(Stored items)
- Opening Delimiter -

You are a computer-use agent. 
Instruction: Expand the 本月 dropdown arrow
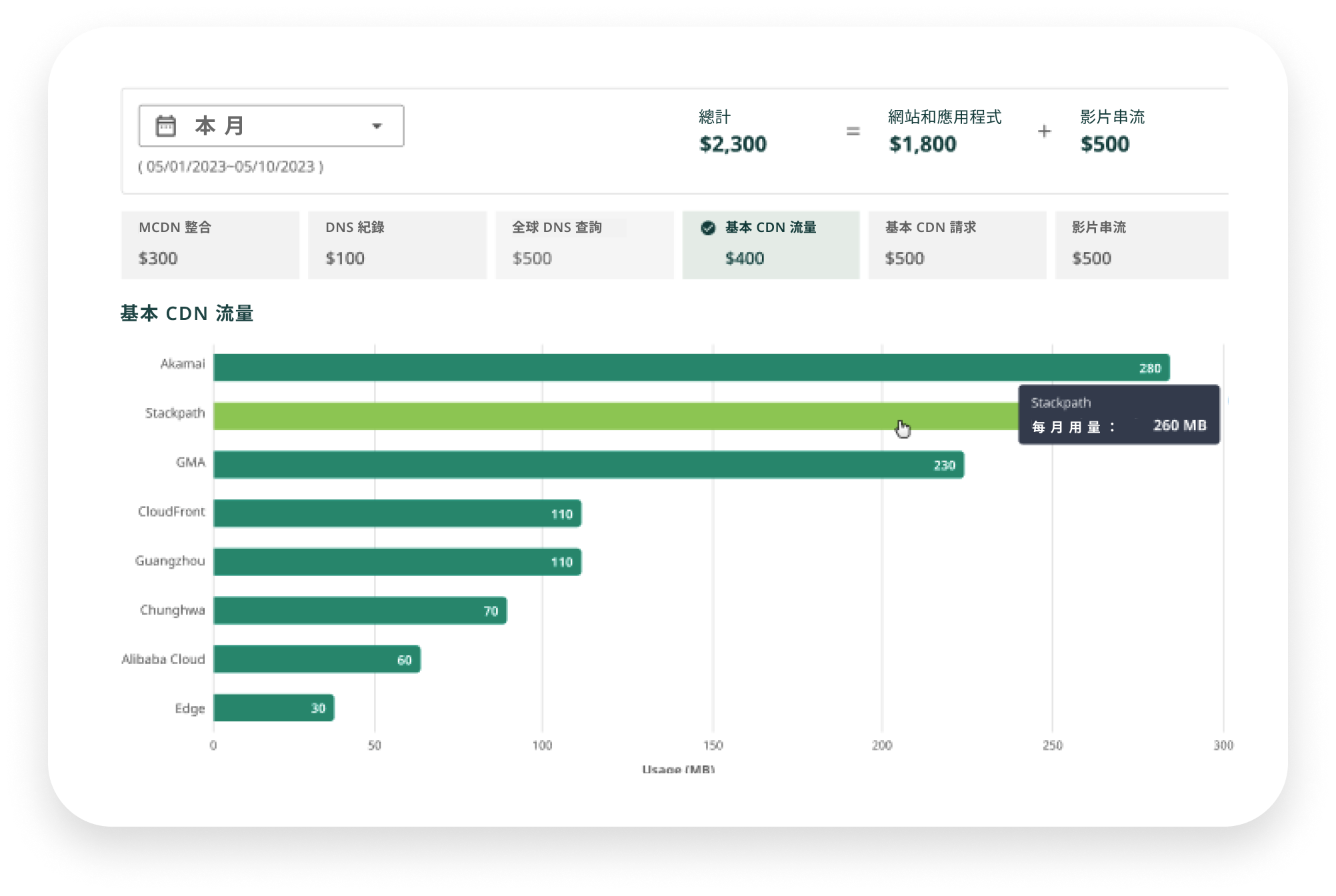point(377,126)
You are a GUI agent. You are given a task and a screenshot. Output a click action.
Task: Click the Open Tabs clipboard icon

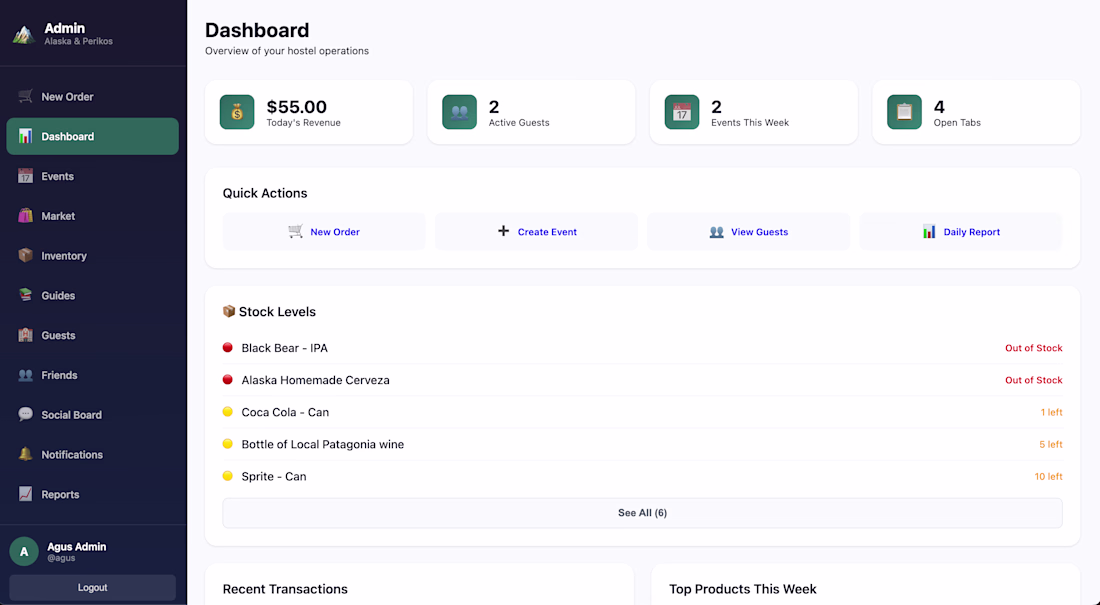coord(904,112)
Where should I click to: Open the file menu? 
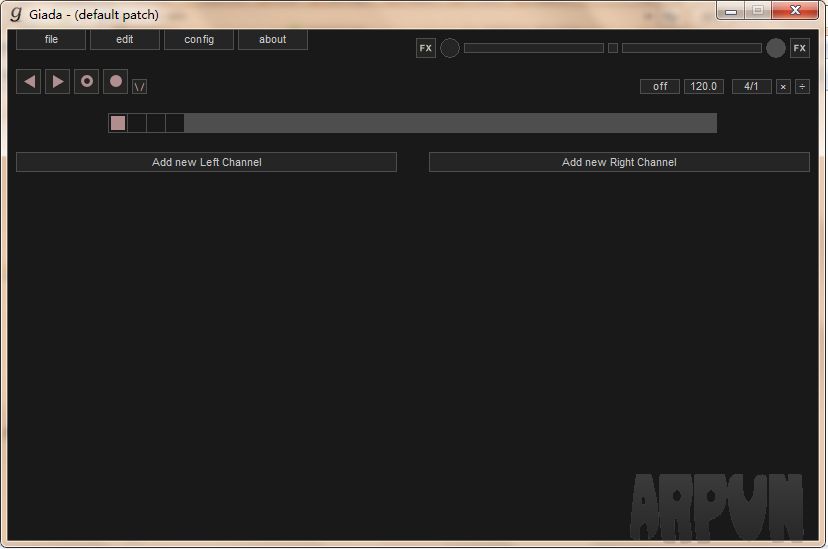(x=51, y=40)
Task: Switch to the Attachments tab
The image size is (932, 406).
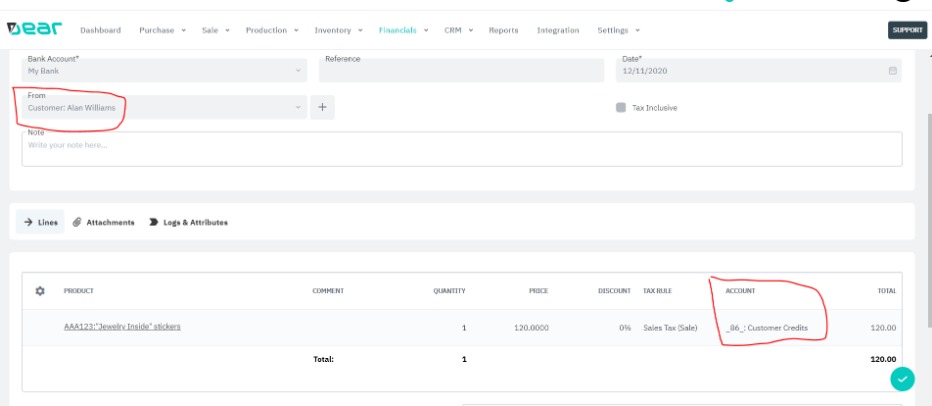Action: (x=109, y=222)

- Closing Delimiter -

Assigned task | Would you copy each line above exactly as given, dropping any images?

Task output |
You are a computer-use agent. 
Instruction: Expand the 本月 dropdown arrow
point(377,126)
You are a GUI agent. You are given a task and a screenshot. Output a click action.
Task: Click the Open Tabs clipboard icon

coord(904,112)
Where should I click to: Open the file menu? 
(x=51, y=40)
Task: Switch to the Attachments tab
The image size is (932, 406).
Action: (x=109, y=222)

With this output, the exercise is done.